→ Work to complete
Some lines in the entries contain the word "magnifier". Copy all of them.

-------------------------

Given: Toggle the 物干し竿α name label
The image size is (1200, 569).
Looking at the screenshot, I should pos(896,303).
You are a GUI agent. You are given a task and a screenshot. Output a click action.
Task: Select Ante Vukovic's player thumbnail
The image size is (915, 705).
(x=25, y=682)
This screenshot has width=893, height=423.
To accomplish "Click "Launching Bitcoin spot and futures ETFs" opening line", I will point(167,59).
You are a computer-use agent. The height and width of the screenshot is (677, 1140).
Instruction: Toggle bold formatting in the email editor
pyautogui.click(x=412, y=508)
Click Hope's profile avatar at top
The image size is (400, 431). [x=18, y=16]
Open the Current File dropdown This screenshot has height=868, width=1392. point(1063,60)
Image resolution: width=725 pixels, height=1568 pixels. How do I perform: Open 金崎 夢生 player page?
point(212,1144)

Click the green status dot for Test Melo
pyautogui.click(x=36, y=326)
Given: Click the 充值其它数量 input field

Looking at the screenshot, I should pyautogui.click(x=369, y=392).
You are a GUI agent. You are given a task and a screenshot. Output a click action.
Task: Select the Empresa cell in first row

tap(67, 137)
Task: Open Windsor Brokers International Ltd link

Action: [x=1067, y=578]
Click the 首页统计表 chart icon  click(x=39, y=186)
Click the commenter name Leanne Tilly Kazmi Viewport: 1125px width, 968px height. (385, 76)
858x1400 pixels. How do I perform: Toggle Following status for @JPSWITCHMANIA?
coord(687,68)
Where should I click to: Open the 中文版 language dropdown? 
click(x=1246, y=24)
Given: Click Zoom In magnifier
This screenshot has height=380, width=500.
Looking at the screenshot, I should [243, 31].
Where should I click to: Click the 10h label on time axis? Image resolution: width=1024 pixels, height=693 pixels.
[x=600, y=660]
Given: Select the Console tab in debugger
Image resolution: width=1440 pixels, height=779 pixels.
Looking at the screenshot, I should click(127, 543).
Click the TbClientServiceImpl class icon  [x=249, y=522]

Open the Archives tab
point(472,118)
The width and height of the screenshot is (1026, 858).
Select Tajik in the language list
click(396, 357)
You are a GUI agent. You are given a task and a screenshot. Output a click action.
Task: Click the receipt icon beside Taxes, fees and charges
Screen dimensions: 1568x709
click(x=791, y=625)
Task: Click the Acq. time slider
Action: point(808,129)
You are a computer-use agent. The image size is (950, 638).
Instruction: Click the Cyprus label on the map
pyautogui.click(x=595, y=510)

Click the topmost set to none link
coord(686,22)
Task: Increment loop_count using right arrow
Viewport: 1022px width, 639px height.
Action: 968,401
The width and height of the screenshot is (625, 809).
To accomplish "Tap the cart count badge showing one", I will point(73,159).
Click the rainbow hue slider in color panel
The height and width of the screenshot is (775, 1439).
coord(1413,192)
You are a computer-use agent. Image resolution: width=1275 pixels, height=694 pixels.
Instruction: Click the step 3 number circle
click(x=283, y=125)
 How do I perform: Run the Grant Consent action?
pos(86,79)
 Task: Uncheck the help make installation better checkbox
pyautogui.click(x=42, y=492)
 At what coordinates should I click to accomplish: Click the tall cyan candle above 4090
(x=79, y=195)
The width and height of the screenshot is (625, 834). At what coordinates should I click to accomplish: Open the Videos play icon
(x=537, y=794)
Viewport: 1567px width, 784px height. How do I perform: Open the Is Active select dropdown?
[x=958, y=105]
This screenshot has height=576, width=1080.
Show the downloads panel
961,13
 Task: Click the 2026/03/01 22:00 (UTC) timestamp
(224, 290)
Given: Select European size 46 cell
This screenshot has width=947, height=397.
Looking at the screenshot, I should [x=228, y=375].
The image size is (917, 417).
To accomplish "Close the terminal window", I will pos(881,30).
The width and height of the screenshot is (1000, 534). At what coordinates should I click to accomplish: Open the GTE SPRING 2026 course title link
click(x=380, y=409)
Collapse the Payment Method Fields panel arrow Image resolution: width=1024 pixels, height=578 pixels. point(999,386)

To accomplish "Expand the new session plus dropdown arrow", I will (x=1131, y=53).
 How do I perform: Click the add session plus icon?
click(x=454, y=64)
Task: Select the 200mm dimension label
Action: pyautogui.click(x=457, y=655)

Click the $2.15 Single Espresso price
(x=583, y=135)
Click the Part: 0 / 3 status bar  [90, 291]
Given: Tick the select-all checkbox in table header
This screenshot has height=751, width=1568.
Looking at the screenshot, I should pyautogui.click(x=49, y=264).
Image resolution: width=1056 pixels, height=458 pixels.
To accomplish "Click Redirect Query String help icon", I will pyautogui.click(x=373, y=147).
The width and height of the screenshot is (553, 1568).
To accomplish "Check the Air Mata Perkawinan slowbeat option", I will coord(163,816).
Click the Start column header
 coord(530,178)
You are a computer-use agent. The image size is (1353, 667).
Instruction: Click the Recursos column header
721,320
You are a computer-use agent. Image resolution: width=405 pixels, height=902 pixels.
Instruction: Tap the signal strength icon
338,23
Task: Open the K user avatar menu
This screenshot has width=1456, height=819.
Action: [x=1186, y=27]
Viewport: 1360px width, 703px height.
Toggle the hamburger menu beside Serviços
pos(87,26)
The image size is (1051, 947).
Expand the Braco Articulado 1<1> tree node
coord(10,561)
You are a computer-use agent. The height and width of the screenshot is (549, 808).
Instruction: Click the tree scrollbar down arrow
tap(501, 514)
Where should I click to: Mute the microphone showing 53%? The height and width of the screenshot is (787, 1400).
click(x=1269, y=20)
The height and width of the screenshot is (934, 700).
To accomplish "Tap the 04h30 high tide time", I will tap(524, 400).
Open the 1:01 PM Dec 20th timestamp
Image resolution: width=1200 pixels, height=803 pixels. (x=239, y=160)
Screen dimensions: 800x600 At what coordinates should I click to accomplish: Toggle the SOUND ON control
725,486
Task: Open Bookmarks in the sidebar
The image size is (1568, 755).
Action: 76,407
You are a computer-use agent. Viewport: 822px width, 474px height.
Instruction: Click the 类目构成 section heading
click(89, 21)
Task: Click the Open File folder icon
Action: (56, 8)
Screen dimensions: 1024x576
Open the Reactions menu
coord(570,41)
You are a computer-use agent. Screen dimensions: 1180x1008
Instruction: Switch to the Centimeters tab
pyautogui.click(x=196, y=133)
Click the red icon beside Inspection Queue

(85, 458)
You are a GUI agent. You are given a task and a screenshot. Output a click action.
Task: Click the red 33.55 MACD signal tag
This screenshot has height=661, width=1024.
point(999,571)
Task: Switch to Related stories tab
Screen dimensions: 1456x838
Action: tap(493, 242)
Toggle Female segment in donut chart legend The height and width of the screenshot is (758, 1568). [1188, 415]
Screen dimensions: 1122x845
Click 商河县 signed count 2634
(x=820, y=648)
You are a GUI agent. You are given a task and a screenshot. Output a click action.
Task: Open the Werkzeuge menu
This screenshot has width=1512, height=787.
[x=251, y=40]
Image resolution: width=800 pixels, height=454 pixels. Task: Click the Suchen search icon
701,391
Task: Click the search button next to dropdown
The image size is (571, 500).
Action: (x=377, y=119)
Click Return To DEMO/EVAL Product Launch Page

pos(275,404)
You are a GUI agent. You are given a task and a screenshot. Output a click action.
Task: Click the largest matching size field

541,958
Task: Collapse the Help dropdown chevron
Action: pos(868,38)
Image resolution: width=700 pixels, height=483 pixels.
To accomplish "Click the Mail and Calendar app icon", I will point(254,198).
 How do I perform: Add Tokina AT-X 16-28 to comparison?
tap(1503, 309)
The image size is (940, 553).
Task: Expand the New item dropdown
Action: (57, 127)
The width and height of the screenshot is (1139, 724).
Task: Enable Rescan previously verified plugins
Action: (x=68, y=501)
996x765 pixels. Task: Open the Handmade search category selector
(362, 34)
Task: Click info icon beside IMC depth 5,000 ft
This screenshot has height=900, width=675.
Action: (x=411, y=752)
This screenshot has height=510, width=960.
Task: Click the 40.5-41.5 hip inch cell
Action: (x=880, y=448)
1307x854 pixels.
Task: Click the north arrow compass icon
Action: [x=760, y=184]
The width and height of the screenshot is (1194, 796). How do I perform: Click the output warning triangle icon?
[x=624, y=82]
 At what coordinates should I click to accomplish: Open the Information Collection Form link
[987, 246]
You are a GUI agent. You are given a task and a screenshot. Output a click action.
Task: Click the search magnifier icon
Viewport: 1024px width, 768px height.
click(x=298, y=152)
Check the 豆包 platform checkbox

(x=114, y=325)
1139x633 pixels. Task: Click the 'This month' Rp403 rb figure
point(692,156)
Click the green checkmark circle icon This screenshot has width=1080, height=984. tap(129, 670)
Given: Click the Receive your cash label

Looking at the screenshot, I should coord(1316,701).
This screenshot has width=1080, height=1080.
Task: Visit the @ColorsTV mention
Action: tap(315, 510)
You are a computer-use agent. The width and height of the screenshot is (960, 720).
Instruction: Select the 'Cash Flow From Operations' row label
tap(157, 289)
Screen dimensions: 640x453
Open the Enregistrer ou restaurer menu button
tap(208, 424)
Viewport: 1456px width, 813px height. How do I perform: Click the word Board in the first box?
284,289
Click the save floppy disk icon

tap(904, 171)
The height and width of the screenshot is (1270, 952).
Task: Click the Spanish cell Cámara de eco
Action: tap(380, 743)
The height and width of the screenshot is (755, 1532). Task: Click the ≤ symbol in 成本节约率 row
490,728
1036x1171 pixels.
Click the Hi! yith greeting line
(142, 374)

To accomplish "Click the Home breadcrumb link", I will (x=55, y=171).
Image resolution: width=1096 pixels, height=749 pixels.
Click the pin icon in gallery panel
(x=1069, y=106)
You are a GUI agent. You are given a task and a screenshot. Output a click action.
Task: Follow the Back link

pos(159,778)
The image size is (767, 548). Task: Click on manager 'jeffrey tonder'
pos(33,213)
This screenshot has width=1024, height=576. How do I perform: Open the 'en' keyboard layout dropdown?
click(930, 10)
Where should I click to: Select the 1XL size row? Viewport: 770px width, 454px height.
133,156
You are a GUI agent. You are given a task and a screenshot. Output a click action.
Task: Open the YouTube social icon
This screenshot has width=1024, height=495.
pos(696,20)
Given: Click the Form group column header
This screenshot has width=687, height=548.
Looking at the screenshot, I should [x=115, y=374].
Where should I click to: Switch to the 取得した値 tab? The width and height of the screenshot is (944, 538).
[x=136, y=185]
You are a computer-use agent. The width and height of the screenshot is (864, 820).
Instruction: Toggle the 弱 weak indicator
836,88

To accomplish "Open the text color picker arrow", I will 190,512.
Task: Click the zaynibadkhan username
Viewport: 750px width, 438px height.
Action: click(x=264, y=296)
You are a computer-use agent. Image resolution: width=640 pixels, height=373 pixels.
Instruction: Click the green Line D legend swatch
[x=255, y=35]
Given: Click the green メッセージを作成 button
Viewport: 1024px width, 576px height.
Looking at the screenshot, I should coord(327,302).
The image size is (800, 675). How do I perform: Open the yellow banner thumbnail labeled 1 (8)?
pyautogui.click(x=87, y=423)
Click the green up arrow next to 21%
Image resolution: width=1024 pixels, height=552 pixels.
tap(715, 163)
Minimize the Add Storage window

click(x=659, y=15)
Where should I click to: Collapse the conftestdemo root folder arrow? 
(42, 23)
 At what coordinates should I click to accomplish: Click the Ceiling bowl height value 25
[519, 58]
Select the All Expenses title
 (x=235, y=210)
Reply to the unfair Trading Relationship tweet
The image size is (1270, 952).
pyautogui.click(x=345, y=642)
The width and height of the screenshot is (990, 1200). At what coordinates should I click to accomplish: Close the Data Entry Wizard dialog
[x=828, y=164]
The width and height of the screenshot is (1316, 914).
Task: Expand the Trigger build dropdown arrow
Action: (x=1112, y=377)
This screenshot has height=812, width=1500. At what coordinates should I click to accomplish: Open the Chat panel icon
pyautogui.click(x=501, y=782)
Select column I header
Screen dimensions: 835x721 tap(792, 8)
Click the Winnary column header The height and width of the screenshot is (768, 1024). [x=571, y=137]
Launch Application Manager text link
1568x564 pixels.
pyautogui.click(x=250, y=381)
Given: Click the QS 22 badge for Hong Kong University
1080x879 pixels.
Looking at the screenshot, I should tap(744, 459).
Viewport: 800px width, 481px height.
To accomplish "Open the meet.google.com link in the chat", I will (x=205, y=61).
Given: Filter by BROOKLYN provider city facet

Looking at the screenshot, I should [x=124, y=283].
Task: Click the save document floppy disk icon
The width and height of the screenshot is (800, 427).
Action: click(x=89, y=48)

-------------------------

→ Solution
Given: Click Zoom In magnifier
Task: Click the search magnifier icon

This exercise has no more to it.